My reimagining would be a sure hit as this new series would confront such controversial subjects as Muppets' rights, radical Arabonism, Pelosian totalitarianism, and robot-on-robot love. The new series would feature a wide range of guest stars including Rush Limbaugh, Weird Al Yankovic, Mick Jagger, Traci Lords, and Boner from Growing Pains.

Like the new Battlestar Galactica which is like a hundred times better than the original Battlestar series (they actually hired actors and writers with brains for the new Battlestar series), I think my reimagining would be roughly seven-hundred times better than the "classic" Trek series.

6 comments:

Anonymous said...

Why not have a female first officer like in The Cage, Spock be a Vulcan exchange science officer and the Starfleet uniforms be Babylon 5-ish.

Anonymous said...

Have the Enterprise's mission to find a cure to an alien plague before it wipes out all life on Earth by exploring uncharted space for any possible source for a cure, the plague was brought on by a Romulan attack on Earth and Starfleet sends it's most advanced starship to find a cure and the right man for the job is Captain James T. Kirk.

Anonymous said...

A female Spock is like T'pol and would be controversial.

Michael McDonnell said...

Have the Enterprise be a prototype starship and have it look like the Enterprise E.
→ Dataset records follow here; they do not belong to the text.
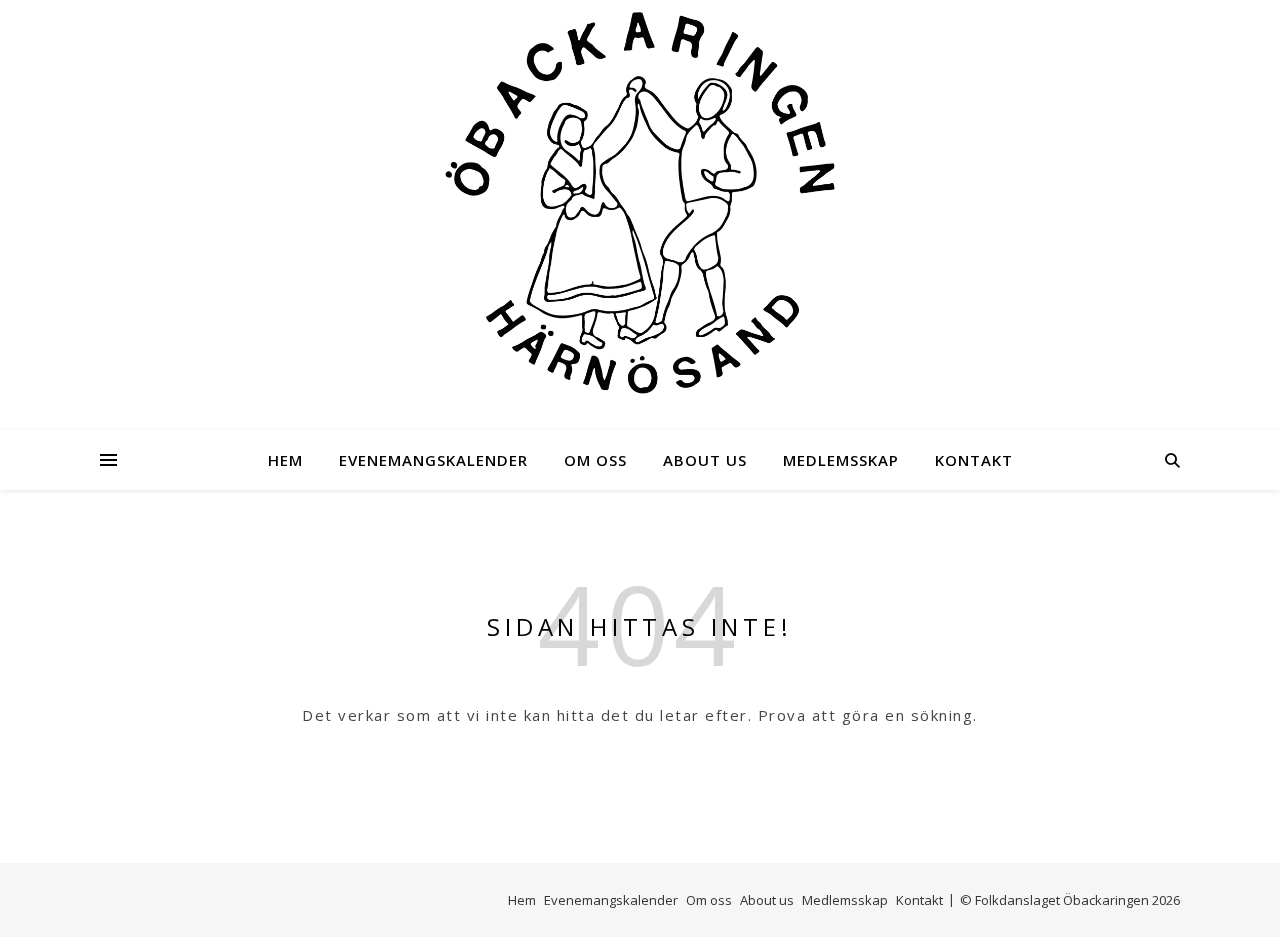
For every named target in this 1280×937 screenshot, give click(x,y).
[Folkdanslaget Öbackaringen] (640, 203)
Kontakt (974, 460)
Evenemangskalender (433, 460)
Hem (285, 460)
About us (705, 460)
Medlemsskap (841, 460)
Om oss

Uniforms be like Babylon 5 and Battlestar with the blue militaristic look with color coded pipping.

Michael McDonnell said...

Have the Number One character from the Cage as first officer under Kirk's command.

Michael McDonnell said...

Have older ships in Starfleet operate in zero gravity and ones that create gravity by rotating sections. The Enterprise be the only ship with arificial gravity created by energy fields because she's a newer ship.